"I had a dream ... that today, a witness would be judged not on the color of her personality, but on the content of her testimony," says de la Rionda. He also says Jeantel's testimony matches up with the evidence.
[Updated at 2:20 p.m. ET]
De la Rionda says jurors will be able to look at the prosecution's timeline in the case.
He then addresses Martin's friend, Rachel Jeantel, who was on the phone with him before he was shot.

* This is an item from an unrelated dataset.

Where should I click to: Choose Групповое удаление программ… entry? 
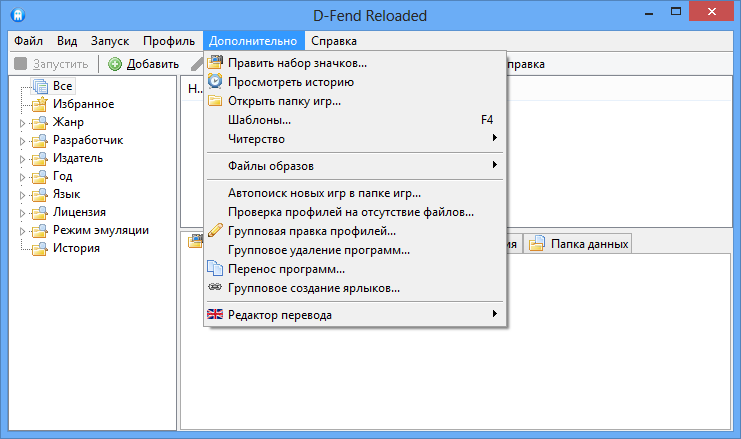(x=318, y=250)
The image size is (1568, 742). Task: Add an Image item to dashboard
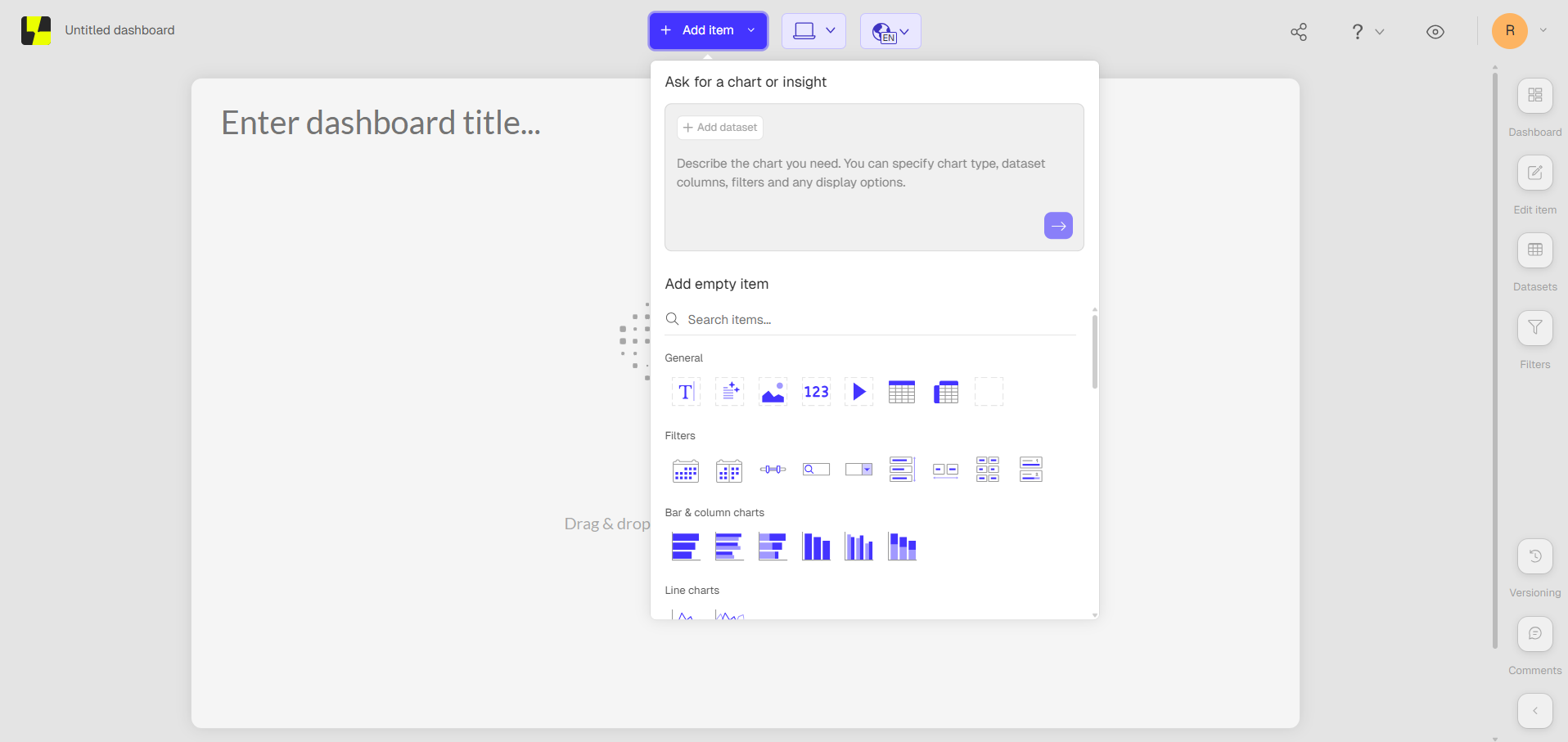[x=773, y=392]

"This young lady is not a very sophisticated person ... but she's a human being. ... Maybe her speech, language was a little colorful. But did she speak the truth? Because when you think of it, she was the person that was speaking to the victim and really the conversation that she had with the victim, nobody would know whether she's telling the truth but her," de la Rionda says.
[Updated at 2:17 p.m. ET]
"Do you believe he just assumed something but he kind of overreacted a little bit but it really wasn't his fault Trayvon Martin is dead?" asks de la Rionda. "Who started this? Who followed who? Who was minding their own business? Who was the one who was armed and knew they were armed?"
[Updated at 2:16 p.m. ET]
De la Rionda tells jurors how he thinks they should reach a verdict: Rely on the witness/testimony/evidence, rely on the law the judge reads to them and "you rely on your God-given common sense." He tells them a just verdict is a guilty verdict.
[Updated at 2:14 p.m. ET]
The prosecutor says it was good that Zimmerman wanted to be a police officer, but you can't take the law into your own hands -- that's why we have courtrooms.
[Updated at 2:12 p.m. ET]
De la Rionda says Zimmerman didn't do several things: Ask Martin if he needed help, roll down his window and identify himself as neighborhood watch, wait for police, wait inside his car.

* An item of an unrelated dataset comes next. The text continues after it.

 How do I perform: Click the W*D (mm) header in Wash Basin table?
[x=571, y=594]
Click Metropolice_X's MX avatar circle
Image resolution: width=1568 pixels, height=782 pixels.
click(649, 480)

"Use your God-given common sense," de la Rionda says.
[Updated at 2:10 p.m. ET]
On a presentation display, de la Rionda shows all of the assumptions he says Zimmerman made: That Martin didn't belong in the neighborhood, that he was a criminal and that he was one of those (expletive) who always get away.
[Updated at 2:09 p.m. ET]
De la Rionda says Zimmerman has studied the law and what's required for self-defense.
[Updated at 2:07 p.m. ET]
"He (Zimmerman) doesn't know the main street you go in? Because see, when he admits something like that, it proves one thing, that he was following him (Martin). That he had profiled him and he was following him. And that shows his guilt. It shows his actions, unfortunately, led to the death of Trayvon Martin," de la Rionda says.

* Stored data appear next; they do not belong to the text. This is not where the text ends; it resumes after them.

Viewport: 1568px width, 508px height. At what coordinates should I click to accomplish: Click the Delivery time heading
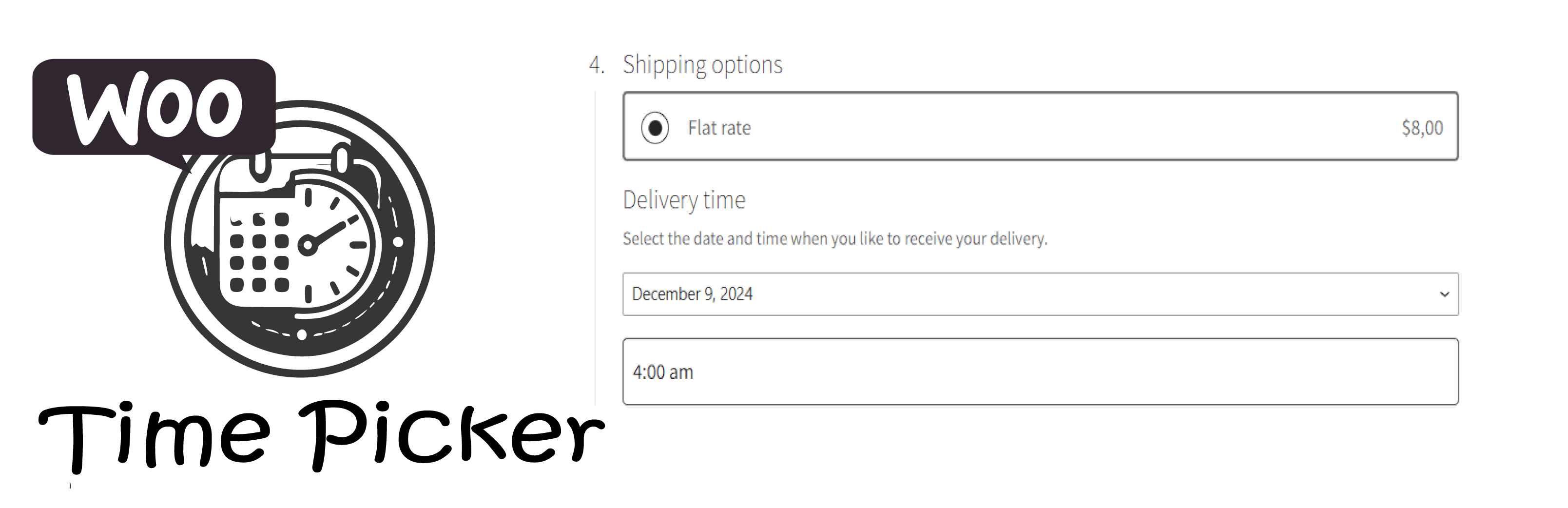pos(683,200)
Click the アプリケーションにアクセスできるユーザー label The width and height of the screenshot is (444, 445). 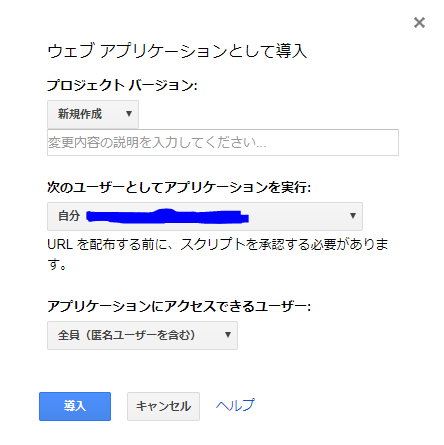pyautogui.click(x=179, y=306)
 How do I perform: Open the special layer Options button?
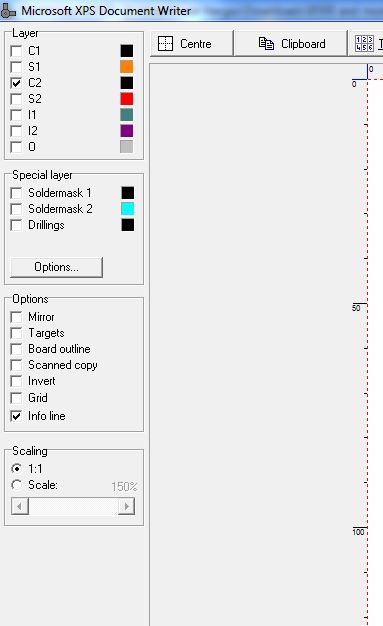pos(56,267)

"He, the defendant, silenced Trayvon Martin. But even in silence, his body provides evidence as to this defendant's guilt. ... His body speaks to you and even in death it proves to you that this defendant is lying about what happened," says de la Rionda, who points out that no blood was found on Martin's hands.
[Updated at 2:05 p.m. ET]
De la Rionda asks why Zimmerman "exaggerated everything that happened." Zimmerman kept denying that he followed Martin, according to de la Rionda, because he knew it would show ill will.
[Updated at 2:04 p.m. ET]
"Do you have an innocent man before you? Is it really self-defense when you follow somebody? First of all, when you profile somebody incorrectly?" asks de la Rionda.